» GIVEN RECORDS:
Start of Block

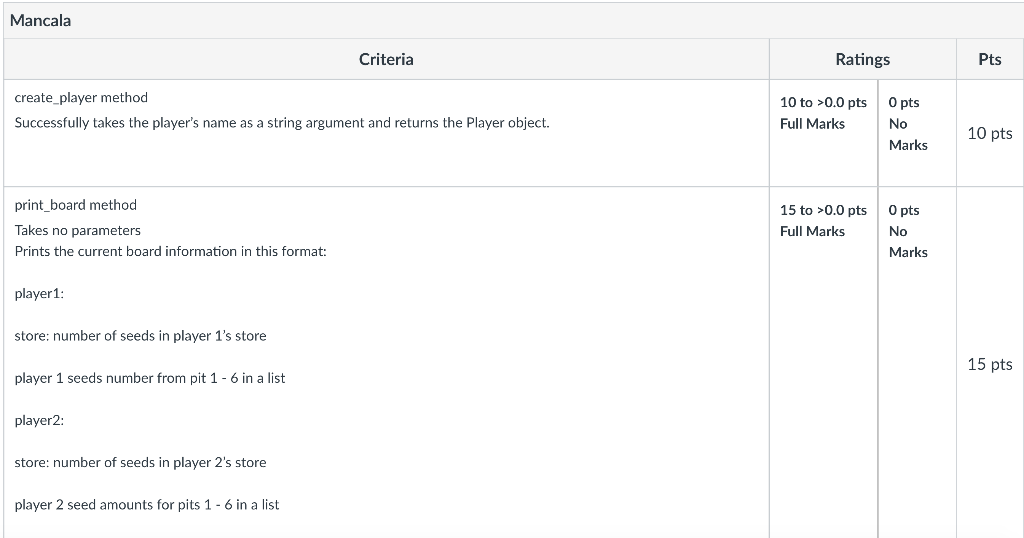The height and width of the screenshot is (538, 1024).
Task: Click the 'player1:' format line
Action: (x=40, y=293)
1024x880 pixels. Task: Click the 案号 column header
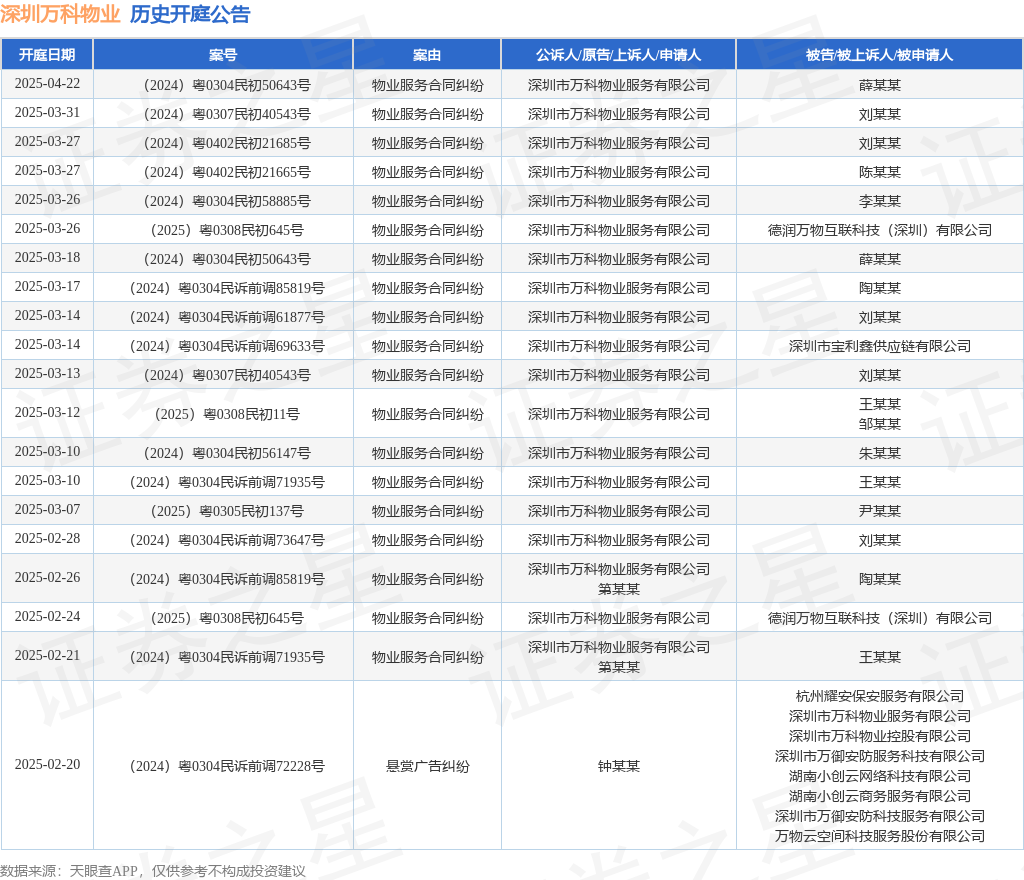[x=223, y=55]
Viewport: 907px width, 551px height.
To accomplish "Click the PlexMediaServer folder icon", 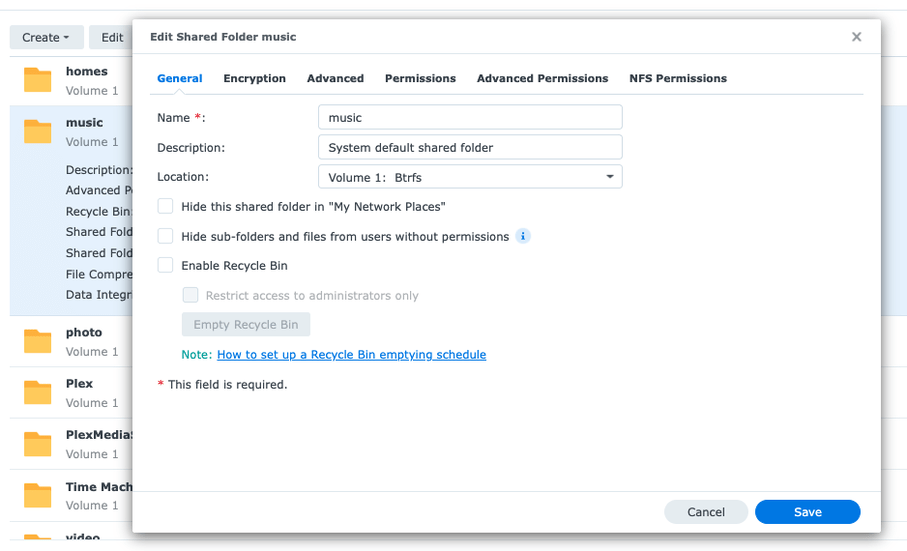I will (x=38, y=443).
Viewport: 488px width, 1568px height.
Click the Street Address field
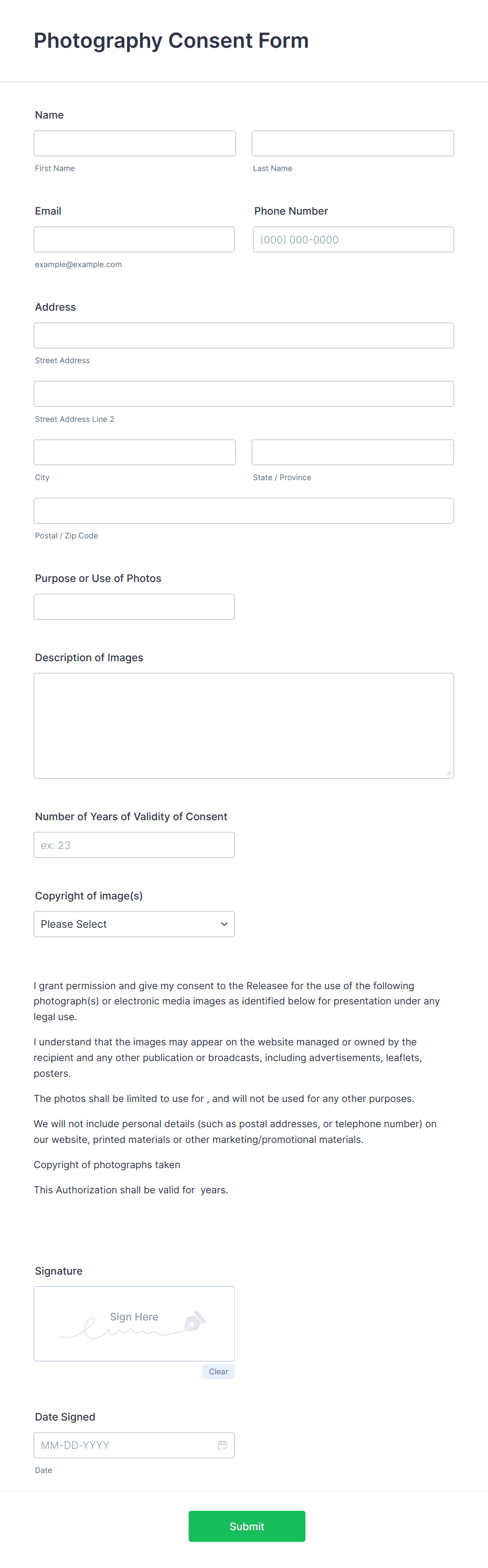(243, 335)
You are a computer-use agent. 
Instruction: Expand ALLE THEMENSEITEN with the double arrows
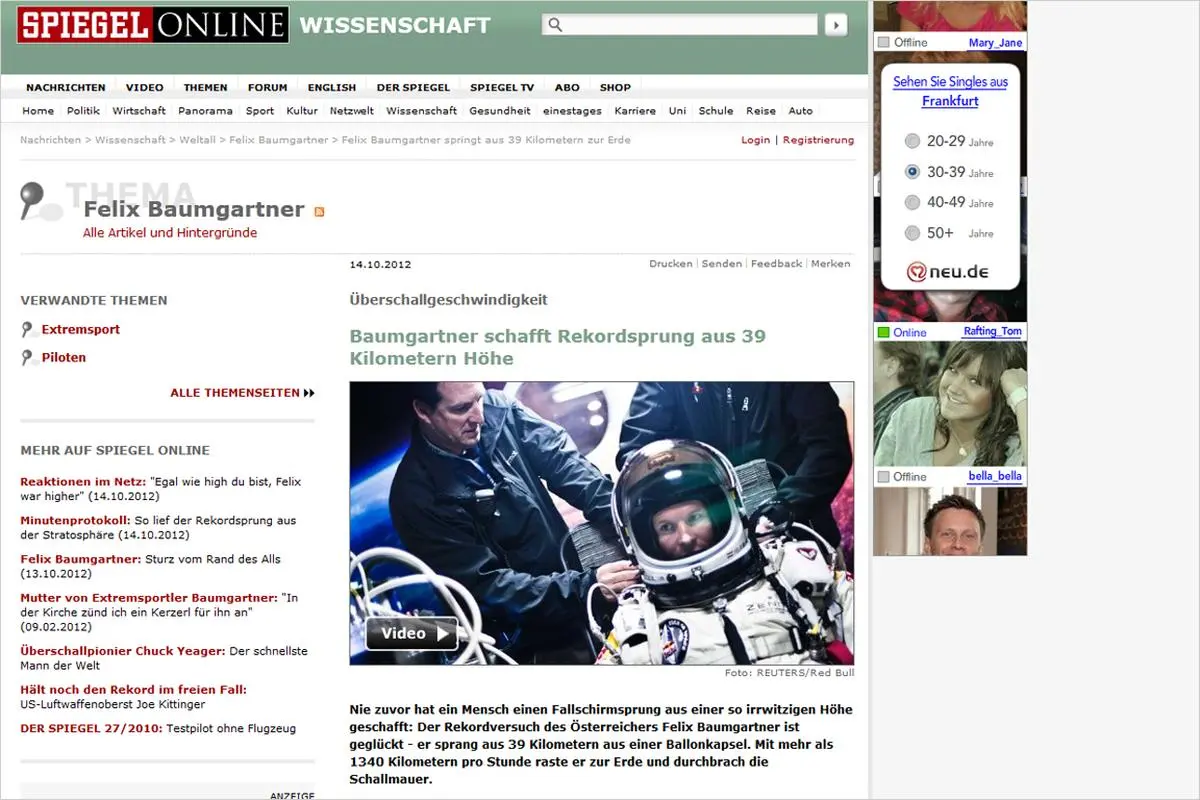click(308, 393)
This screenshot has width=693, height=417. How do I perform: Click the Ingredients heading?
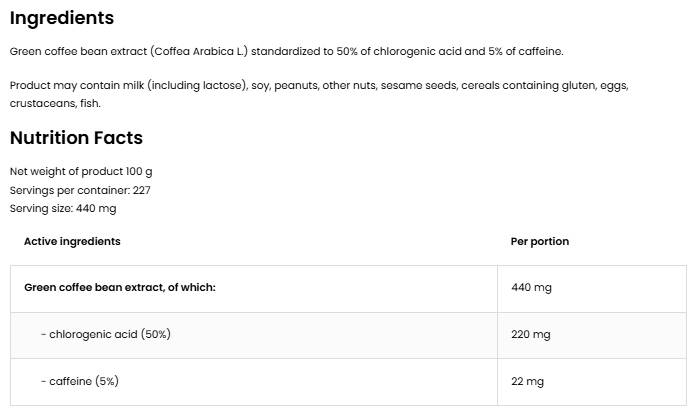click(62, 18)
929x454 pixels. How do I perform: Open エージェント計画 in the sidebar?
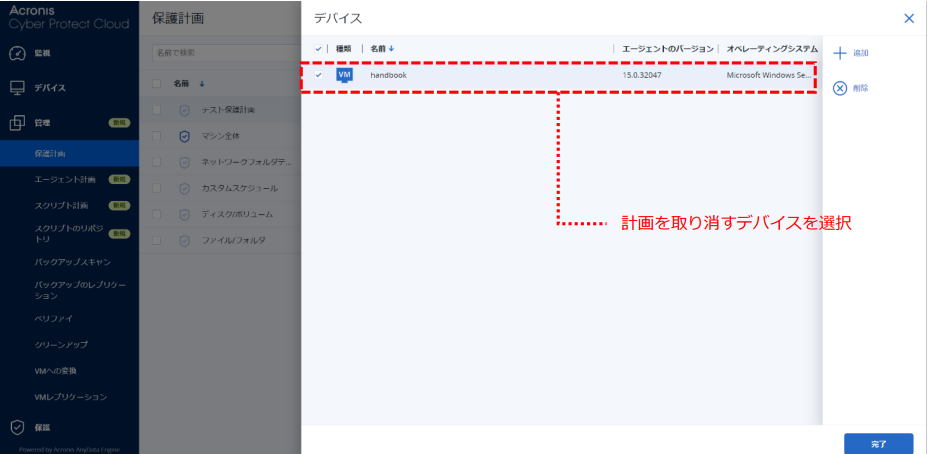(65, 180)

End of Block

» EXERCISE: From the line containing "Instruction: Expand ALLE" to the last line of the material, every line is to be reproduced exactly. No picture belongs in the copy.

» SOLUTION:
Instruction: Expand ALLE THEMENSEITEN with the double arrows
click(308, 393)
This screenshot has width=693, height=417. How do I perform: Click the Ingredients heading?
click(62, 18)
929x454 pixels. How do I perform: Open エージェント計画 in the sidebar?
(65, 180)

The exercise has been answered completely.